[ACTIVITY]:
Check each statement against the thread on wolves in Idaho below. Answer yes or no, and quote the words from the thread that settle it.
1. One poster says that in Idaho, elk and deer tags can also be used to take a wolf.
2. MadHunter confirms that 400 wolves have been killed in Idaho.
3. Mr Muleskinner's most recent bear hunt in the area was in 2008.

[SELECTED TEXT]:
_ _ _ _ _ _ _

# Poor Wolves Being Slaughtered



## Fritz (Mar 1, 2011)

I found this article both interesting and entertaining. It is nice to see something finally being done and even better to see the other side in such a panic. :mrgreen: Is it true that they have already killed 400 wolves in Idaho?

http://www.defenders.org/newsroom/p..._shoot_wolves_to_boost_elk_herds_in_idaho.php


----------



## MadHunter (Nov 17, 2009)

I am not sure if 400 is the correct number or not but I do know that Idaho (backed by the governor) has a very aggressive stance toward wolves. They even threatened to not enforce the poaching of wolves.

Funny how they are willing to defend wolves and a natural balance of an ecosystem at a huge economic expense and the livelihood of humans.


----------



## Mr Muleskinner (Feb 14, 2012)

Having hunted in the area for bear on several occasions, most recently in 2010, I can honestly say that we have seen more wolves there than we have elk. There was sign of wolves everywhere and the occasional elk track. We had wolves run through camp and past our blinds more than once. The few elk hunters that we would run into said it was the biggest travesty they had ever seen. The area used to be covered with elk, not to mention deer and moose. Hopefully they will return soon. A pack of wolves has no equal. 

In Idaho elk and deer tags can also be used to harvest a wolf, cougar or black bear.


----------



## bowhunt3r4l1f3 (Jan 12, 2011)

_ _ _ _ _ _ _

[DATA EXTRACTS]:
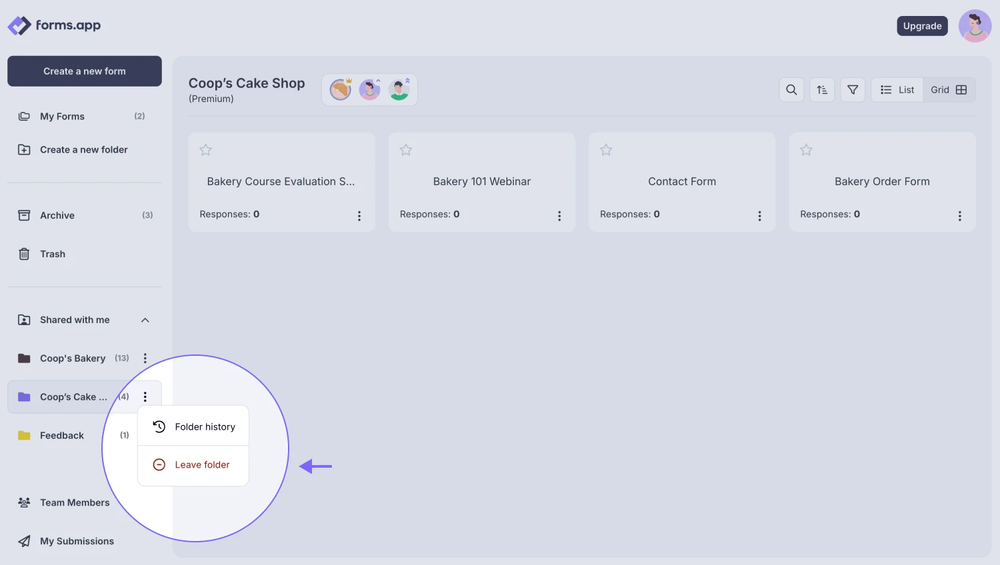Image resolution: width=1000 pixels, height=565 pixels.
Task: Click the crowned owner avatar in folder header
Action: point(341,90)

_ _ _ _ _ _ _

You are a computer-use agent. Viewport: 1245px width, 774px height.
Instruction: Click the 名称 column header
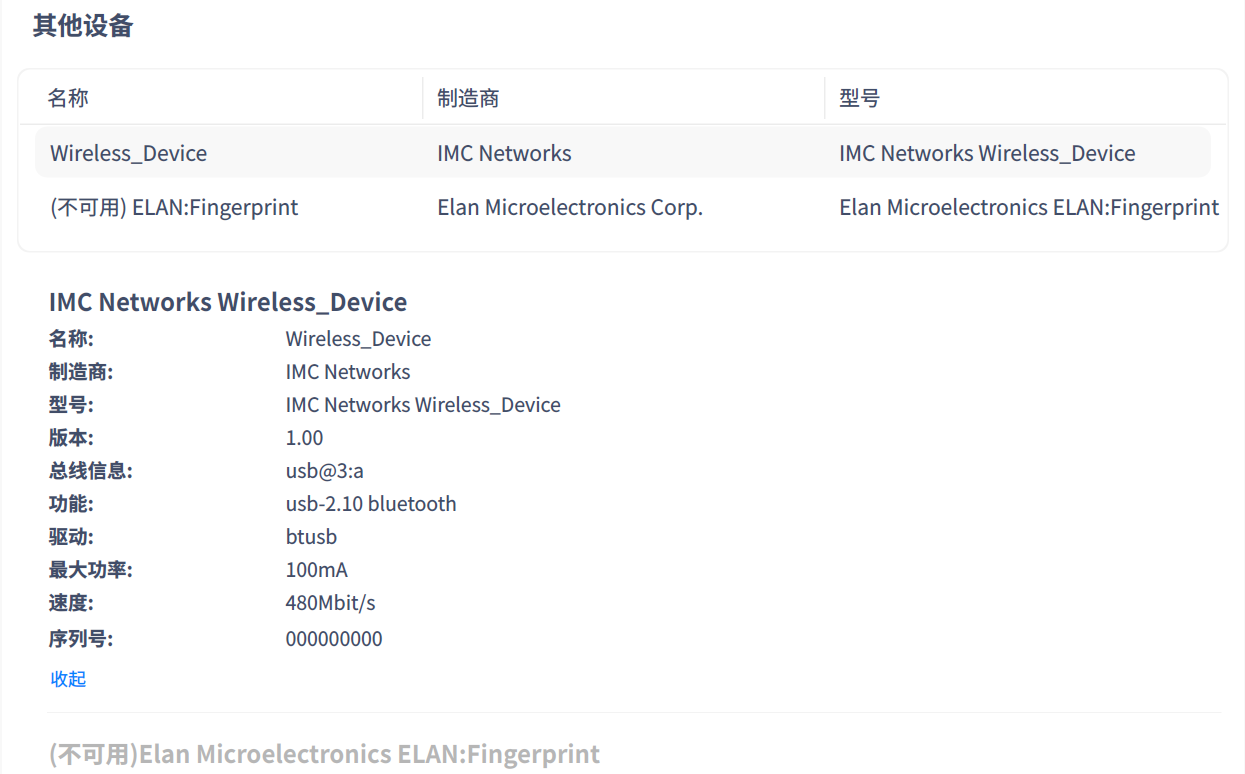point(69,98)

_ _ _ _ _ _ _

[YOUR SOLUTION]:
1. Yes: "In Idaho elk and deer tags can also be used to harvest a wolf, cougar or black bear."
2. No: "I am not sure if 400 is the correct number or not"
3. No: "most recently in 2010"